There's an AP report out today (via Google's recommend frame) that says, among other things, that terror attacks were up sixteen percent in Afghanistan in 2007. I'm seeing a lot of commentary, especially on TV, about how this means that the war in Afghanistan, and by extension the war on terror, is not working.
Now, I hate to spend time throwing cold water on a report like this, since it appears to lend support to a position - that the war in Afghanistan is neither as successful nor as obviously correct as is generally believed - that I subscribe to.
But this is a pretty stupid way to measure success in a war. Indeed, latching on to one statistic or even a set of statistics and trumpeting movement one way or the other as evidence of a strategy's success or failure is almost never useful in any context, and least of all perhaps in the context of a counterinsurgency campaign, whose aims are primarily political and thus difficult to measure.
A version of this idea (as it pertains to big-city police work) was explored with some grace and eloquence by the television show The Wire, particularly in the fourth and (from what I'm told - I am still waiting for the DVD) fifth seasons.

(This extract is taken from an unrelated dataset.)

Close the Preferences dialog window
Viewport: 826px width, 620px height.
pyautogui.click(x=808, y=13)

The dilemma for the press, in a nutshell, is that it's very difficult to do hard reporting on complex topics without resorting to just writing up rundowns of various statistics. So even a well-meaning, professional press is going to fall back on this kind of thing some of the time.
Unfortunately, public institutions are necessarily run by people whose livelihoods depend on favorable depictions in the press, which leads those people (and by extension, the institutions) to focus on the short-term improvement of various benchmarks at the expense of serious long-term strategic thinking about how to actually fix systemic problems.

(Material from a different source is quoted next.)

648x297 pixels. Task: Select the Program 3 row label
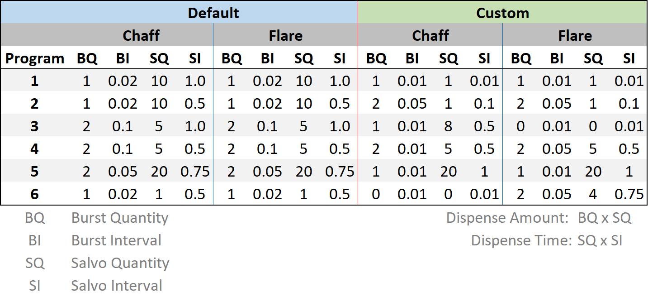[x=35, y=126]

As failed counterinsurgency wars rage on and on, this sort of perverse incentive structure gets expanded to the point of absurdity. In the beginning of 2008, for example, Iraq war supporters were trumpeting statistics showing a decline in violence lasting several months as evidence that "The Surge Is Working!"
Looking only at the six-month trend in question, one could be forgiven for ascribing some credibility to this interpretation, but looking at it in a wider context the whole thing can be seen to be rather silly. The idea, apparently, is that by inserting more soldiers into Iraq, the US will be able to reduce violence to the point that it can start... reducing the number of soldiers in Iraq.
The Afghanistan narrative we see here is the other side of that coin. In Afghanistan, a fairly small detachment of US forces (around 25,000) is working to protect government officials while also patrolling the country engaging various terror groups. Although an uptick in terrorist violence certainly isn't a sign that this strategy is working, it would hardly be cause for celebration if such patrols result in a reduction in terrorist violence in 2008.
After all, in both Afghanistan and Iraq the ostensible goal of the US mission is to eventually be able to leave. To do that without just admitting defeat, the systemic problems preventing political unity and pluralism in those countries must be fixed.
But since no one has any idea how, when, or why that would ever happen, we just watch the numbers, shake our heads, and continue the slaughter.